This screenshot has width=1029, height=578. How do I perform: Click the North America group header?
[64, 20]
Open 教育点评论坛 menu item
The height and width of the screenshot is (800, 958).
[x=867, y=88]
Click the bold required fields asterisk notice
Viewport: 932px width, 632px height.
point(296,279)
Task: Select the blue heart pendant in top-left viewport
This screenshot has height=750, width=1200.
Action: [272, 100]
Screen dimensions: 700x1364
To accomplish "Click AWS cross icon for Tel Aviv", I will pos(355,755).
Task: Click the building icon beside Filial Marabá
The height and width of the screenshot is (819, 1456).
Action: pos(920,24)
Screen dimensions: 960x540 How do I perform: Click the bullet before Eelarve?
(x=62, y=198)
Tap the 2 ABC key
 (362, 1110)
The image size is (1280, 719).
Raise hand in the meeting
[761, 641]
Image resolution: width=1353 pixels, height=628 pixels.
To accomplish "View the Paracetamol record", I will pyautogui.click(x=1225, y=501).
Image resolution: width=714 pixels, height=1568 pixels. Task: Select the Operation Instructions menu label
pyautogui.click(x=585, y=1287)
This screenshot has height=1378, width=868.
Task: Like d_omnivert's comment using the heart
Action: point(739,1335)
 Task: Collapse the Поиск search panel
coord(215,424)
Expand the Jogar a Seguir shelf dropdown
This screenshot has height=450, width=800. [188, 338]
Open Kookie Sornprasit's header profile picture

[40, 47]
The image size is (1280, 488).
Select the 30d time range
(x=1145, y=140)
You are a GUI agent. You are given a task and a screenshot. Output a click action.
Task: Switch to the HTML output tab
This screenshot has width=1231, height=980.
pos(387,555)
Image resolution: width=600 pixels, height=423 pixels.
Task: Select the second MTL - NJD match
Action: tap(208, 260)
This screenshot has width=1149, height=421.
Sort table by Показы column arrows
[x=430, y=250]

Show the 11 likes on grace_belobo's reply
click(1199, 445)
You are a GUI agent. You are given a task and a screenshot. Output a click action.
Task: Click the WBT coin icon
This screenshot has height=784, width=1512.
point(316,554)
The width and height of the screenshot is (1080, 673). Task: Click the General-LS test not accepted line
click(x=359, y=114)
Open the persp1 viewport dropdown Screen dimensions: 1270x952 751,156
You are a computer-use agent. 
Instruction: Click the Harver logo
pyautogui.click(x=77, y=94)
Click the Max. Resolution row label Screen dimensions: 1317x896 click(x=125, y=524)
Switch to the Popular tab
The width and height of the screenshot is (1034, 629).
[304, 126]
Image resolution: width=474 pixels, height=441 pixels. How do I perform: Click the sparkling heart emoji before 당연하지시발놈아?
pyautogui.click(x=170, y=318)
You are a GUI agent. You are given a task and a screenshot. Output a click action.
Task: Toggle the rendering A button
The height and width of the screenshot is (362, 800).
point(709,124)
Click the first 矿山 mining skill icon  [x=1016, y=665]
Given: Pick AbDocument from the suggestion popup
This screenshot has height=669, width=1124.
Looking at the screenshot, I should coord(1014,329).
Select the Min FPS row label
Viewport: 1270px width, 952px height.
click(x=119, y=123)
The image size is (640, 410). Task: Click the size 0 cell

• [Work instructions]:
Looking at the material above, please copy exactly every line from its first line through the line containing "Task: Switch to the HTML output tab", with both ends included and nothing else.

• [Answer to this exercise]:
This screenshot has width=1029, height=578. How do I perform: Click the North America group header?
[64, 20]
Open 教育点评论坛 menu item
The height and width of the screenshot is (800, 958).
[x=867, y=88]
Click the bold required fields asterisk notice
Viewport: 932px width, 632px height.
point(296,279)
Task: Select the blue heart pendant in top-left viewport
This screenshot has height=750, width=1200.
Action: [272, 100]
Screen dimensions: 700x1364
To accomplish "Click AWS cross icon for Tel Aviv", I will pos(355,755).
Task: Click the building icon beside Filial Marabá
The height and width of the screenshot is (819, 1456).
Action: pos(920,24)
Screen dimensions: 960x540 How do I perform: Click the bullet before Eelarve?
(x=62, y=198)
Tap the 2 ABC key
 (362, 1110)
The image size is (1280, 719).
Raise hand in the meeting
[761, 641]
Image resolution: width=1353 pixels, height=628 pixels.
To accomplish "View the Paracetamol record", I will pyautogui.click(x=1225, y=501).
Image resolution: width=714 pixels, height=1568 pixels. Task: Select the Operation Instructions menu label
pyautogui.click(x=585, y=1287)
This screenshot has height=1378, width=868.
Task: Like d_omnivert's comment using the heart
Action: point(739,1335)
 Task: Collapse the Поиск search panel
coord(215,424)
Expand the Jogar a Seguir shelf dropdown
This screenshot has height=450, width=800. [188, 338]
Open Kookie Sornprasit's header profile picture

[40, 47]
The image size is (1280, 488).
Select the 30d time range
(x=1145, y=140)
You are a GUI agent. You are given a task and a screenshot. Output a click action.
Task: Switch to the HTML output tab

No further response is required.